Written problem
Reproduce the material word for word, from its first line through the line holding "Action: [632, 357]", both included.

• • • • • • •

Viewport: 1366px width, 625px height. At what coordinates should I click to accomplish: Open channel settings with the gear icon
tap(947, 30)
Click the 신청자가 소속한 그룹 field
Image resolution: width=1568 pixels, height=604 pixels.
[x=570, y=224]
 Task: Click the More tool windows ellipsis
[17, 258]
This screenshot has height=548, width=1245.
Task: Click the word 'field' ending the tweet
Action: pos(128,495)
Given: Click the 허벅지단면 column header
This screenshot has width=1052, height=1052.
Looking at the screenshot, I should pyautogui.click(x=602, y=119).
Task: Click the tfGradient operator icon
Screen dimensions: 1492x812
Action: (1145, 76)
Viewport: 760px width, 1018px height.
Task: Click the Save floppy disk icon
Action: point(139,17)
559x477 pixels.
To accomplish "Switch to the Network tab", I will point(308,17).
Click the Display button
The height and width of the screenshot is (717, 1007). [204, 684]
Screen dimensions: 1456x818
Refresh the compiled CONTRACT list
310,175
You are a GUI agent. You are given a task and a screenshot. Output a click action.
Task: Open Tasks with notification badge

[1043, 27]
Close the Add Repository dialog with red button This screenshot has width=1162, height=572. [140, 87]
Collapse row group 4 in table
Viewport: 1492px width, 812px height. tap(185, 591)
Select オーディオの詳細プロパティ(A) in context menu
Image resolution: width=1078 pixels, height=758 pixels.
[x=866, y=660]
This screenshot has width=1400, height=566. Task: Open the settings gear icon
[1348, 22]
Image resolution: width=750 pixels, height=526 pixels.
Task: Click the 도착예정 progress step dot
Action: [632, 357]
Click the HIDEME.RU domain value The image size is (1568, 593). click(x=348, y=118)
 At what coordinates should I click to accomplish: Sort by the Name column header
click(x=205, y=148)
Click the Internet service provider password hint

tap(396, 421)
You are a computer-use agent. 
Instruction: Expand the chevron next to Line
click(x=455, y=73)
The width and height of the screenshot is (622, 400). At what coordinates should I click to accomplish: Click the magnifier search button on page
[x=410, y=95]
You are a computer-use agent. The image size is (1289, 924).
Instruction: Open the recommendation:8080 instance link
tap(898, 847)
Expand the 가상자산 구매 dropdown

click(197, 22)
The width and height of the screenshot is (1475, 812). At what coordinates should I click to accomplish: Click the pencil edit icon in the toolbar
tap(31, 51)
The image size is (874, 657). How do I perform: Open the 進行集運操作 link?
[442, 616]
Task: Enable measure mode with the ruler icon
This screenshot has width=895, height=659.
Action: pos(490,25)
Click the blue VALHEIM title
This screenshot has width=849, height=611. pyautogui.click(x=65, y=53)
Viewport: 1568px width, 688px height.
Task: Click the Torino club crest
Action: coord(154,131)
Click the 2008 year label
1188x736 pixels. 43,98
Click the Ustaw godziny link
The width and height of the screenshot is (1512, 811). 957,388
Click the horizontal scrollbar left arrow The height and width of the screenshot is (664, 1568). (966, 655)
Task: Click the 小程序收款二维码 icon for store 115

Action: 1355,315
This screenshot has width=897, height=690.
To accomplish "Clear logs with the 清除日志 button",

• • • • • • •

Full output
Viewport: 1366px width, 625px height. At what coordinates should I click to accomplish: Open channel settings with the gear icon
tap(947, 30)
Click the 신청자가 소속한 그룹 field
Image resolution: width=1568 pixels, height=604 pixels.
[x=570, y=224]
 Task: Click the More tool windows ellipsis
[17, 258]
This screenshot has height=548, width=1245.
Task: Click the word 'field' ending the tweet
Action: pos(128,495)
Given: Click the 허벅지단면 column header
This screenshot has width=1052, height=1052.
Looking at the screenshot, I should pyautogui.click(x=602, y=119).
Task: Click the tfGradient operator icon
Screen dimensions: 1492x812
Action: (1145, 76)
Viewport: 760px width, 1018px height.
Task: Click the Save floppy disk icon
Action: point(139,17)
559x477 pixels.
To accomplish "Switch to the Network tab", I will point(308,17).
Click the Display button
The height and width of the screenshot is (717, 1007). [204, 684]
Screen dimensions: 1456x818
Refresh the compiled CONTRACT list
310,175
You are a GUI agent. You are given a task and a screenshot. Output a click action.
Task: Open Tasks with notification badge

[1043, 27]
Close the Add Repository dialog with red button This screenshot has width=1162, height=572. [140, 87]
Collapse row group 4 in table
Viewport: 1492px width, 812px height. tap(185, 591)
Select オーディオの詳細プロパティ(A) in context menu
Image resolution: width=1078 pixels, height=758 pixels.
[x=866, y=660]
This screenshot has width=1400, height=566. Task: Open the settings gear icon
[1348, 22]
Image resolution: width=750 pixels, height=526 pixels.
Task: Click the 도착예정 progress step dot
Action: [632, 357]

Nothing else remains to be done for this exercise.